Acute osteomyelitis of the jaw is often accompanied by symptoms as fever, malaise, facial cellulitis, trismus, and significant leukocytosis. In our case, although it had begun as an acute osteomyelitis, WBC was not remarkable and CRP level increased only slightly (Figure 2), and there was neither pus discharge nor swelling of the cheek until just before the fracture of the mandible. Rapidly progressing osteomyelitis which was highly resistant to treatments without typical symptoms like this case is extremely rare [5]. Osteomyelitis without typical symptoms made the final diagnosis delay and might bring the inflammation to progress. Systemic factors such as diabetes mellitus, agranulocytosis, leukemia, severe anemia, malnutrition, or alcohol abuse affect immune surveillance and lead to impairing the osteomyelitis [1]. The Cierny-Mader classification of long-bone osteomyelitis is based on the anatomy of bone infection and the physiology of the host [3]. Cierny described that not only the anatomic classification but also the condition of the host, regional vascularity, local milieu, and extent of necrosis would influence the natural history of the disease. In the present case, the patient had liver cirrhosis. Liver cirrhosis is one of the systemic factors in the classification that affect immune surveillance and metabolism. This patient’s Child-Pugh score [6] was 8 points and the grade was B, significant functional compromise at the first surgery (Table 1). Child-Pugh grade can be used in patients with liver cirrhosis to assess the severity of the clinical condition [7]. Therefore, it was considered that impaired immunity introduced poor acute inflammatory reactions and the systemic compromise played a role in the asymptomatic and rapid progression of osteomyelitis.
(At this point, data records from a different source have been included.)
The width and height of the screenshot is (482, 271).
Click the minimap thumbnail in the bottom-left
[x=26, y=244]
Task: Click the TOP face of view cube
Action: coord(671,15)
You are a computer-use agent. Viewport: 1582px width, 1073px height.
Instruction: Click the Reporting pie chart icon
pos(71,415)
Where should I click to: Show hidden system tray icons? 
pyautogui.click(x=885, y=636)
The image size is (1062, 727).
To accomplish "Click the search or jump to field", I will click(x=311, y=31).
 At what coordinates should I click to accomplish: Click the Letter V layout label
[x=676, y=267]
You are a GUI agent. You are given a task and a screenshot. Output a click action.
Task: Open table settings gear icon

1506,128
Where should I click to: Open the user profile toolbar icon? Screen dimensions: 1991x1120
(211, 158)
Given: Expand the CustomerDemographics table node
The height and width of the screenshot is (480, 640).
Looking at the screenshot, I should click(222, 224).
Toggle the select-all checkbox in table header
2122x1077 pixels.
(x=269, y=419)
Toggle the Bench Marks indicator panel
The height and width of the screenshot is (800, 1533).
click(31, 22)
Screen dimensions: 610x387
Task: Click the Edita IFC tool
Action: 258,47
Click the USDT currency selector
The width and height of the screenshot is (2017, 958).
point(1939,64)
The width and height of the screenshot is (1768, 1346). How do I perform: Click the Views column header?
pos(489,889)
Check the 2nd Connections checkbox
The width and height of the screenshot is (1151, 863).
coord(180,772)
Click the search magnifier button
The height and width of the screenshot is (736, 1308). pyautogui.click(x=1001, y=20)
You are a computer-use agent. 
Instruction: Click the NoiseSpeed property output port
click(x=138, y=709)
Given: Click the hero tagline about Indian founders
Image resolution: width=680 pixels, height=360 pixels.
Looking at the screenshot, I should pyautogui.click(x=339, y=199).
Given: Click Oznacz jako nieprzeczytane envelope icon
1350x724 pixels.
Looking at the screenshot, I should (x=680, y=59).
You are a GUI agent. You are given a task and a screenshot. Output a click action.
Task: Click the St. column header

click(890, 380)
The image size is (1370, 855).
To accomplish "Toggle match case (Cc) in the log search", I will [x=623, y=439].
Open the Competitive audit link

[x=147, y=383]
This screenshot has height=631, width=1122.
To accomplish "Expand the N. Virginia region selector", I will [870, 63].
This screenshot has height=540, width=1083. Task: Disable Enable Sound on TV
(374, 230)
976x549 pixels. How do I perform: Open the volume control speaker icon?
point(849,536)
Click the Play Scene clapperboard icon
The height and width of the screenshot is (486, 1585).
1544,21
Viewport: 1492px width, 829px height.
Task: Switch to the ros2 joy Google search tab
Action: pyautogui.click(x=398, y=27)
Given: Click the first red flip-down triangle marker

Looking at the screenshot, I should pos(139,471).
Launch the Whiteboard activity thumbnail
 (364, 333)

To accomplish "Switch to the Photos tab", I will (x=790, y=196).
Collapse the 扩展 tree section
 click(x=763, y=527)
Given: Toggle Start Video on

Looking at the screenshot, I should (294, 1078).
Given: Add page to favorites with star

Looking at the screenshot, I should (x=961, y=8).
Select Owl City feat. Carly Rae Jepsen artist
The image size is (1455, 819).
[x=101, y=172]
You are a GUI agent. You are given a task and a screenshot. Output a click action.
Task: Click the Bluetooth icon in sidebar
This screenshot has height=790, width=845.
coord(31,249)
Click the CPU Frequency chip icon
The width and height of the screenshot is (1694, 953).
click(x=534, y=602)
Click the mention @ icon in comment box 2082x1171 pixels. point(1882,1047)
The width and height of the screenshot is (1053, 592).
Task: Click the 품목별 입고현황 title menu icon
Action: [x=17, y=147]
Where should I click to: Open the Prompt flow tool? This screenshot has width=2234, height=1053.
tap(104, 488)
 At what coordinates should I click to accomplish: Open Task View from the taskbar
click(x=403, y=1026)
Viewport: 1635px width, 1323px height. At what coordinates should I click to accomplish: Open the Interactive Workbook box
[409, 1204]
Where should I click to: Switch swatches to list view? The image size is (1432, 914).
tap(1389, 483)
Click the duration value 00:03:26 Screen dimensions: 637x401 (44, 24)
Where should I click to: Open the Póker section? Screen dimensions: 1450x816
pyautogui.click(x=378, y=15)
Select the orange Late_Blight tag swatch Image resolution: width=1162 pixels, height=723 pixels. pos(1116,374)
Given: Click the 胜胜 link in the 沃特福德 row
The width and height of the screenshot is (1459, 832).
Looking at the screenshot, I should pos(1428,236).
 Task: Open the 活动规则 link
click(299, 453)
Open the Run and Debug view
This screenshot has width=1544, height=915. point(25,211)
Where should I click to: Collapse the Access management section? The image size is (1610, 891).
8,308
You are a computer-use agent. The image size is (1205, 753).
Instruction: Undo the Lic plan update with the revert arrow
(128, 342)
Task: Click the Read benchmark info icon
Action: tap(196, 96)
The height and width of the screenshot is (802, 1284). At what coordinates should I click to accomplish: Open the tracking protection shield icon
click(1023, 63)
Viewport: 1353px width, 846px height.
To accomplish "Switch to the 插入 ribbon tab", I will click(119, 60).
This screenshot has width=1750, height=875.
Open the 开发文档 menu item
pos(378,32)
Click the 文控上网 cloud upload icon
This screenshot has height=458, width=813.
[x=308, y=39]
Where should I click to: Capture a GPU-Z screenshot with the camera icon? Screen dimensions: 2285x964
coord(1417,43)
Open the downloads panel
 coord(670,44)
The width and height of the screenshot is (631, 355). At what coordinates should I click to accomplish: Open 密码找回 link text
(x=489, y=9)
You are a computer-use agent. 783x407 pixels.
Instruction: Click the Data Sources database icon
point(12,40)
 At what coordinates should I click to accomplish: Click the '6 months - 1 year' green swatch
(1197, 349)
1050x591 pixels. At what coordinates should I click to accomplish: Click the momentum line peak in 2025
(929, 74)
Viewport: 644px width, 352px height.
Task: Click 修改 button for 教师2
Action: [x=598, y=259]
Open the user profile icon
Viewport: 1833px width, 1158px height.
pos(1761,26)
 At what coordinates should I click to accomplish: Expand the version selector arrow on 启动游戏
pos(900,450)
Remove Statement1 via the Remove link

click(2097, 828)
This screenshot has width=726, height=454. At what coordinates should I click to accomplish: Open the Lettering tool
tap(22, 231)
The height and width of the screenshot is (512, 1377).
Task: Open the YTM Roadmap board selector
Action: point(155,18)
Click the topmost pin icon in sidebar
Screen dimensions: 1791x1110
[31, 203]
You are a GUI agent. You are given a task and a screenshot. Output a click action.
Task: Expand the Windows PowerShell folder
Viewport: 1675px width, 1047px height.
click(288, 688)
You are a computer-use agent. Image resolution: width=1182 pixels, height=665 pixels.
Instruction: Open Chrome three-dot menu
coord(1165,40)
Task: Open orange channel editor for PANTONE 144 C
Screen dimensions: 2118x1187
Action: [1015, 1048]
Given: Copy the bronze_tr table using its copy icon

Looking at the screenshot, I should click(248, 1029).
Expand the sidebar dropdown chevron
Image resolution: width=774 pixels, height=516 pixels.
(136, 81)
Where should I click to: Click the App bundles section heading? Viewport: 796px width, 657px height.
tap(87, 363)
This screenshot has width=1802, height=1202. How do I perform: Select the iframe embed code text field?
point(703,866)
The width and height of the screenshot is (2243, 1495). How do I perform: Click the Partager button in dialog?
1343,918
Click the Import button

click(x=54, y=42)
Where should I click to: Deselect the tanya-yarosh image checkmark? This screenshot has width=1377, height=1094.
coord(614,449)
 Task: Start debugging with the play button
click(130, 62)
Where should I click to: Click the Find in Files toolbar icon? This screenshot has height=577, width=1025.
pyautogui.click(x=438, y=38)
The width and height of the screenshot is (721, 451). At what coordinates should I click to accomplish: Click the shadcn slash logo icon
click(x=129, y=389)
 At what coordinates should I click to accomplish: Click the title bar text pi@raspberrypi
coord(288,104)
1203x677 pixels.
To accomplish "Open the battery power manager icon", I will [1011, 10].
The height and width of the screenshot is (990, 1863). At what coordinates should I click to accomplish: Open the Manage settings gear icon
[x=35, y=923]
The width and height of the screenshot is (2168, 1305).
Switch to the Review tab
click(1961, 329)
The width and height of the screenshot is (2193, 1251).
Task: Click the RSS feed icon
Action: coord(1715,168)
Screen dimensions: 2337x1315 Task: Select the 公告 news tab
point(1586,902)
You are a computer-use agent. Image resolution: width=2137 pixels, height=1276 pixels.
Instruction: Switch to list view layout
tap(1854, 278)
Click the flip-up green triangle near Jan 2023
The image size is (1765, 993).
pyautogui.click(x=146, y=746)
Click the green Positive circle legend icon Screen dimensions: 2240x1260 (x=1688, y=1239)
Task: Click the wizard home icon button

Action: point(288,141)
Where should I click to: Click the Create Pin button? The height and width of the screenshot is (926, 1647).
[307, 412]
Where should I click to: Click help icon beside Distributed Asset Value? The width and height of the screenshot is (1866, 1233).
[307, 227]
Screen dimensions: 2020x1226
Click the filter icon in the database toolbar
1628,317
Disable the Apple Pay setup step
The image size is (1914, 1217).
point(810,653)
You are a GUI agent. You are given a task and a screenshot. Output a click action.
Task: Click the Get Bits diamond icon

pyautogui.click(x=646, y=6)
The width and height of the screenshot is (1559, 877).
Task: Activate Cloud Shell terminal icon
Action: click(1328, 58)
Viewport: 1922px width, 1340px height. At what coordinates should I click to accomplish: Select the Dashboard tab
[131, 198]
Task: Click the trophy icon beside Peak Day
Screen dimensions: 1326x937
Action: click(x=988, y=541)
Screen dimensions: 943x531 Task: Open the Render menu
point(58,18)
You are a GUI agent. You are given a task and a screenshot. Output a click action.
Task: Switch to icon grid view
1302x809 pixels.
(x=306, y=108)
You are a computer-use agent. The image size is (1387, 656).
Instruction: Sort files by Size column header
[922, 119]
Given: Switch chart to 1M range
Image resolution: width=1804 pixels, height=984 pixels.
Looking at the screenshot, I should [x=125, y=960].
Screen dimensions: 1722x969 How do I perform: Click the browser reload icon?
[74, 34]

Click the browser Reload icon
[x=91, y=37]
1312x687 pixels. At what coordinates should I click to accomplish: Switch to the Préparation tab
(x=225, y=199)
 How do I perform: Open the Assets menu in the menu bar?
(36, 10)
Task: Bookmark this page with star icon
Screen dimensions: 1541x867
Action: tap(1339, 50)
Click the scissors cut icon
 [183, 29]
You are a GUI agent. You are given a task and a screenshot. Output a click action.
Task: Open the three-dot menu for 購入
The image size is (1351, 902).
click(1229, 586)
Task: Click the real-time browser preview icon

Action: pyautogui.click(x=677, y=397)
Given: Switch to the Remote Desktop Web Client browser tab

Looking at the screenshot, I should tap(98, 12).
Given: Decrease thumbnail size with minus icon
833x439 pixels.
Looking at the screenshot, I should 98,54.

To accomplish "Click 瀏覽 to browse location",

Identification of responsible microorganisms can be extremely difficult. Simply swabbing a suspected area is not appropriate. The process of obtaining suitable material for culture is fraught with potential danger of contamination from nearby oral site. In our case, actinomycotic druses and filaments were detected from the sequestrum of the fracture site, while they were not from the resected mandibular specimen. It was unclear whether their presence contributed to osteomyelitis development or they represented a secondary infection to the necrotic bone. However, it could not be denied to contribute to osteomyelitis development like in BRONJ [810]. Marx identified Actinomyces and other fastidious organisms such as Eikenella and Arachnia as pathogens in some of the more refractory forms of osteomyelitis of the jaws [11]. These organisms, in all likelihood, were contaminants with the original odontogenic microorganism invasion, but only became established after suboptimal therapeutics failed to eradicate all potential pathogens [2]. Robinson et al. [12] described that in the pediatric actinomycotic osteomyelitis the clinical manifestations are often subtle. Involvement by Actinomyces may be one of the causes that osteomyelitis progressed without typical symptoms in our case.

In this paper, we report the case of the asymptomatic and rapid progression of osteomyelitis of the mandible. Depending on the predisposing factors, osteomyelitis progresses rapidly without typical symptoms. Correction of the underlying predisposing factors, early diagnosis and evaluating the therapeutic response of a multimodality treatment approach as needed would offer the best course of the disease.

Conflict of Interests

This paper has neither been published nor has been under consideration for publication elsewhere. All the authors have read the paper and have approved this submission. The authors report no conflict of interest. Disclosure or financial support.